Señor Thiers rushed across the street and took me discretely by the arm. He whispered into my ear: “don’t say anything.” He kept talking as he led me far from the school’s door. He felt alone, exhausted, they had cheated him, he needed Laos. He could pay whatever price I wanted. I looked at Señor Thiers and saw him and many other men. I felt that I was a semantic plurality. He let go of my arm when I gave him my telephone number. Listening to his voice submerged me in an ocean of memories. The beginning … there was a time when I was not M.S. but Laos, an island where men found solace. My arts were dance and seduction, my hours were nocturnal, my habits inconsistent. All animals change skin. Some bugs, in order to grow, have to leave their hard shells and develop new ones. Transforming into M.S. was a slow and painful process. I observed my changes with the pride of a ballerina surviving the gradual deformation of her feet; I could look back with a smile, half pain, half pleasure. Thirty found me peaceful and rested in a province, transformed into a preschool teacher, thanks to correspondence courses. Señor Thiers had a difficult time understanding my change of skin and insisted on seeing me in my old skin. My answers were negative and emphatic.

Still, this man is not the beginning of the story; he is the climax. Señor Thiers is a case of probability. That is, if there is a one percent chance that a plane will fall on top of me in this exact moment, it’s more probable, ninety-nine percent so, that this won’t happen. But it could still happen. Sr. Thiers turned out to be an unexpected probability: what was the probability that an old client would move to this town? I thought a one percent chance.

In addition to serving as a refuge for Señor Thiers’s ego, being made to show my first skin, which I had so much wanted to shed, also forced me to participate in some of his business deals. I feared he would retaliate. Señor Thiers fueled his ego with the fake letters scheme. It was the fire that inflated his ego like an immense ballooning globe. He thought he was the best in the business and practically untouchable. He emailed letters to hundreds of people informing them that they had won a strange lottery in London or that money in some Swiss bank was left without an owner and they could claim it.

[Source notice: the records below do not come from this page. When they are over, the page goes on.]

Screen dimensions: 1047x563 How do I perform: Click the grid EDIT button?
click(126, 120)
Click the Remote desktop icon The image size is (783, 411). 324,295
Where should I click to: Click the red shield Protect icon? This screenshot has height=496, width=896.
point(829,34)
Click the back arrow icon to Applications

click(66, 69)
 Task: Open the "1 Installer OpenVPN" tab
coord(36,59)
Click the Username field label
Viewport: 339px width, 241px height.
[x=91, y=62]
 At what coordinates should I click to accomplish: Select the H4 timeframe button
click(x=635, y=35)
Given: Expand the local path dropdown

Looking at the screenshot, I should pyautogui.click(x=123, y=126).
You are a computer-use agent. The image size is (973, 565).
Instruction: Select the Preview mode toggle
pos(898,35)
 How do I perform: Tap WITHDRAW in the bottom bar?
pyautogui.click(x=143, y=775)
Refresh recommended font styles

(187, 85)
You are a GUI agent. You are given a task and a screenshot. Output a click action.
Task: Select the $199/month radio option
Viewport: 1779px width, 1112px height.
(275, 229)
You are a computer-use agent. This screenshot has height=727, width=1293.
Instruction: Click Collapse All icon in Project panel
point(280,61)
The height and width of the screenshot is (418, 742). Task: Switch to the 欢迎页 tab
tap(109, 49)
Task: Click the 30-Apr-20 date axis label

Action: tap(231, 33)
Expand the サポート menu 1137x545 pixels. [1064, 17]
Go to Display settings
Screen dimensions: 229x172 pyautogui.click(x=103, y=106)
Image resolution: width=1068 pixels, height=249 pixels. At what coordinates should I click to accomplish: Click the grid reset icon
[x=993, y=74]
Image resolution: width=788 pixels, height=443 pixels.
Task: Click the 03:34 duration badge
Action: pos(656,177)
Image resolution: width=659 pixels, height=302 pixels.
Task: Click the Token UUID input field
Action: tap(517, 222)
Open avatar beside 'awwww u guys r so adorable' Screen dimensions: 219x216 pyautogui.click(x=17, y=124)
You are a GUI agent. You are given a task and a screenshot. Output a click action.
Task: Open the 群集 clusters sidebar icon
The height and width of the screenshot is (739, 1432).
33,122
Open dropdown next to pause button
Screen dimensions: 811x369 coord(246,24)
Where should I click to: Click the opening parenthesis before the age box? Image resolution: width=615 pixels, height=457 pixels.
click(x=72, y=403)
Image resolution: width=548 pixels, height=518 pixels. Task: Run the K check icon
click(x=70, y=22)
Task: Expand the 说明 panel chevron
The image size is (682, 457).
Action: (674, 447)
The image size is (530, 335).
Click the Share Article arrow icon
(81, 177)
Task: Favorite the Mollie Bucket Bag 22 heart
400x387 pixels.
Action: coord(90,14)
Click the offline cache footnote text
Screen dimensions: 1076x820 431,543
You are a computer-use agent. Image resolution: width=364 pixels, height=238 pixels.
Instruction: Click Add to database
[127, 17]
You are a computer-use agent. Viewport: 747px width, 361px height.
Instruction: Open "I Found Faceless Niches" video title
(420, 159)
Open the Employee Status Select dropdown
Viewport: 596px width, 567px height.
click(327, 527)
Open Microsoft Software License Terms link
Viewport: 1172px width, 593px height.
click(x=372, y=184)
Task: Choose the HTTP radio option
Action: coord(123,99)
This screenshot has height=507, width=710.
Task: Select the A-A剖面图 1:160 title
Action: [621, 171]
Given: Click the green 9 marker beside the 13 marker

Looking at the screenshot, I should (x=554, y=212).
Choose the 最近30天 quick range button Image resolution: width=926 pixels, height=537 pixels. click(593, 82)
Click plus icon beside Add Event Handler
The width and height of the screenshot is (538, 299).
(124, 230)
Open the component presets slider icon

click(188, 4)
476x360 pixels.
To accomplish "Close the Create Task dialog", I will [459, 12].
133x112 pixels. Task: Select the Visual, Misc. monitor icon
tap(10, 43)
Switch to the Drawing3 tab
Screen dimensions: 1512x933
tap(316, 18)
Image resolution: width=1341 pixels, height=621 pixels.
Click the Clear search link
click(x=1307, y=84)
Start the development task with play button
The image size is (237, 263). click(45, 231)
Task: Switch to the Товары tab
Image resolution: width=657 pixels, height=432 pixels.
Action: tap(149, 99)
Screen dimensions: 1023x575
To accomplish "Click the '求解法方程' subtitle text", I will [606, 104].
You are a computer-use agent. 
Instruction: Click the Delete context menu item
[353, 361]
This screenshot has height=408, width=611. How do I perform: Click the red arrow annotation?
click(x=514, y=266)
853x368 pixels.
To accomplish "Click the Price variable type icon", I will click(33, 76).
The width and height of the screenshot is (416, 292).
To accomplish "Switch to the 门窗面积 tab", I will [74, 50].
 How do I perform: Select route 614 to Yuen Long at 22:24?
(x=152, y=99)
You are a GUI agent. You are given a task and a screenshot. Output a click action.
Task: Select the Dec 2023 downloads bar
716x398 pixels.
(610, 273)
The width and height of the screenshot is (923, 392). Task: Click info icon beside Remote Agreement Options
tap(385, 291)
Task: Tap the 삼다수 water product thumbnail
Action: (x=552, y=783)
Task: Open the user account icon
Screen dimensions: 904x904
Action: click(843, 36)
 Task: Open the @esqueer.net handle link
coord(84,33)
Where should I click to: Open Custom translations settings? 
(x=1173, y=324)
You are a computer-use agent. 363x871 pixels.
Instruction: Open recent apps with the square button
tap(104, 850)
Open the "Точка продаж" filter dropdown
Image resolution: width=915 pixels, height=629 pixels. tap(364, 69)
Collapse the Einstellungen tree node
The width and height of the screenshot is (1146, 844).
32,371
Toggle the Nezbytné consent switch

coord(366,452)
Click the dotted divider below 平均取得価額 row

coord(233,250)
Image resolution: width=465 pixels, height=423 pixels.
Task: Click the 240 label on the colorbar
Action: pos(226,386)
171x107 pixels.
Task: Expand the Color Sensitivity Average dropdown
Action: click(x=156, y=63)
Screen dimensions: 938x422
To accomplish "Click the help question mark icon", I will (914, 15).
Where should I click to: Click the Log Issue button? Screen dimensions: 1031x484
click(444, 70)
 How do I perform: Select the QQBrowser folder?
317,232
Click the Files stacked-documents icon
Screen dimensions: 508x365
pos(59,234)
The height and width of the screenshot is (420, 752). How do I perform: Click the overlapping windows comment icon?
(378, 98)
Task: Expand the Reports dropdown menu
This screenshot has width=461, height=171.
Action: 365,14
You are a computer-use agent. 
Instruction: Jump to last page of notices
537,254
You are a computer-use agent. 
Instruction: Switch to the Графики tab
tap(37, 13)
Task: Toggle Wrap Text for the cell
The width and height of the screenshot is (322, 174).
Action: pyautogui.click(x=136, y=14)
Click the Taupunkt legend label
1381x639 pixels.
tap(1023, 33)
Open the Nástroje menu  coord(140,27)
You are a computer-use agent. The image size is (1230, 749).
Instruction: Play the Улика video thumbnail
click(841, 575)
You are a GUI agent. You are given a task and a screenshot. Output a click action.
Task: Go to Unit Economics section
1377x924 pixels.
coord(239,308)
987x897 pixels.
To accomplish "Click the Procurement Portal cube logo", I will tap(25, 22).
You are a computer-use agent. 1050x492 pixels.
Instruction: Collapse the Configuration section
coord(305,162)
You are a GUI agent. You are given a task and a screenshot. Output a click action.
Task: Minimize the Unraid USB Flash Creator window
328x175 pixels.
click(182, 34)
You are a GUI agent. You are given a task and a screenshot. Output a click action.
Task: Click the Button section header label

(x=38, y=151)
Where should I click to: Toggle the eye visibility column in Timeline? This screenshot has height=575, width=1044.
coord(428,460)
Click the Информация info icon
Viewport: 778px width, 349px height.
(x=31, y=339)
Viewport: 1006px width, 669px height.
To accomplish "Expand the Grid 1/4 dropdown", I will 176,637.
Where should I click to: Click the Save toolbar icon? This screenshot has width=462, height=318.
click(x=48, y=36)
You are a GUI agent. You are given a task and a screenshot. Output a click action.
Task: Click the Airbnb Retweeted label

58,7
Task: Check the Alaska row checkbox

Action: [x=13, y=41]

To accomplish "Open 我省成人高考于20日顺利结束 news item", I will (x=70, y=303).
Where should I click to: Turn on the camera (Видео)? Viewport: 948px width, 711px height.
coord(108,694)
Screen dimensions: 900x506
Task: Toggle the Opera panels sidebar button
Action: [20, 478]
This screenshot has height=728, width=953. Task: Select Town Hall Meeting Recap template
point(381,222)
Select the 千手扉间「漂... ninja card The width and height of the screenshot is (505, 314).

His idea seemed too complicated to me, but my opposition had a flan’s consistency and I soon found myself collaborating with him. The gullible, abundant there in the province, took out their life savings or went thousands of dollars into debt thinking that they would soon have millions in their hands. I understood Señor Thiers’s money then and his need for women-islands where he could ease his anxiety. His ambition was excessive and led to unnecessary risks. When he began to send me out to collect the money in cash, instead of asking for a deposit in some anonymous account, I knew that everything would soon fall like a rickety house of cards. My transformation had taught me the importance of moderation in all acts. I had to change skins, to my regret. Distance myself from the school, from Señor Thiers, and pull myself into another existential plane where I could leave the old shell, where I wouldn’t have to contend with the desire to vomit upon waking and ask myself who I was.

The school’s director likely provided the police with my photos. Sr. Thiers surely omitted that I participated in his schemes against my will. What will they tell the children? They will intimidate the words until they’ve been transformed into dwarfed words, they will sprinkle them with sugar and serve them on the tip of a spoon to tell the children another version of my story, or they will simply omit the words, and there will be no explanations. The little ones are impervious to too many words. Perhaps some morning one of them will call the new teacher by my name and she will correct them. Or one of them will look to the door hoping to find my figure. When I tell my story I always include words like miss, hope, yearn. They are words that hang on the clothesline of impossibilities. I take them off the line when they dry and look at them for a long time as they fade before my eyes. Why lie to myself? One can only miss what one has had for a long time. I have only left pieces of skin here and there with which I have made a quilt of life to cover this livid body as I tell myself stories before sleep.